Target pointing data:

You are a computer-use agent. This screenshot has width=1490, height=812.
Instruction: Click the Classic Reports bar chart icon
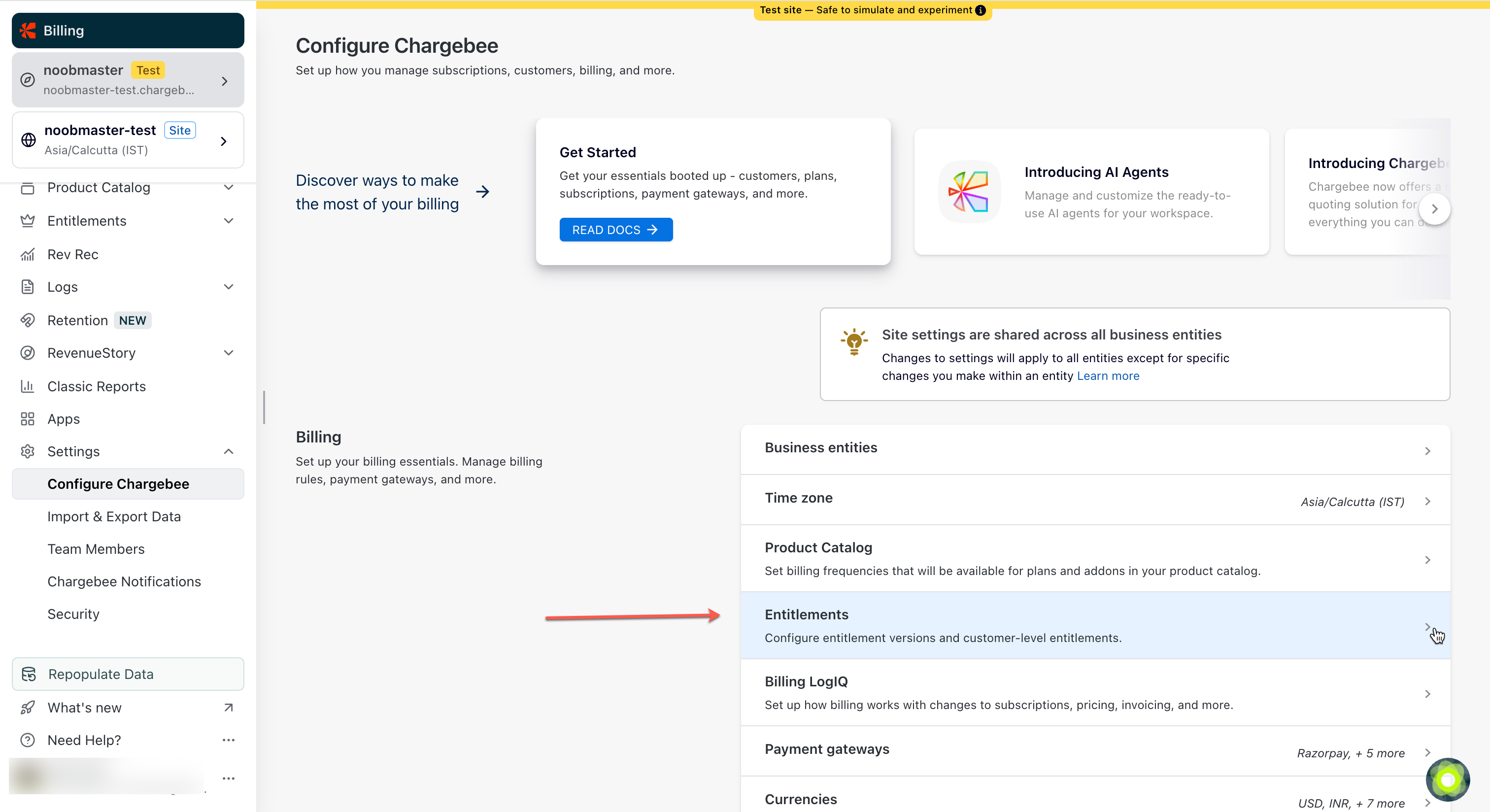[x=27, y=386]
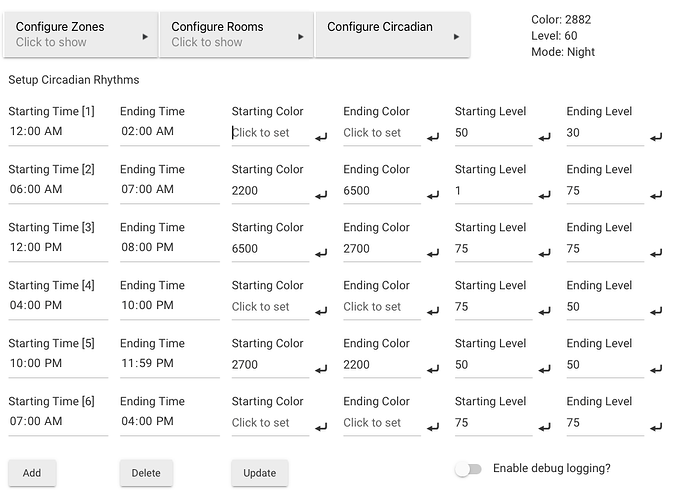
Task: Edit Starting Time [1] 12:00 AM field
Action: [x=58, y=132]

#### Written instruction:
Rewrite the items above with "Click" changed to "Select" and nothing else altered. Leave out the pictures.

#### Answer for this exercise:
You are a computer-use agent. This screenshot has width=1490, height=812.
Instruction: Select the Classic Reports bar chart icon
[x=27, y=386]
Task: Edit Starting Time [1] 12:00 AM field
Action: [x=58, y=132]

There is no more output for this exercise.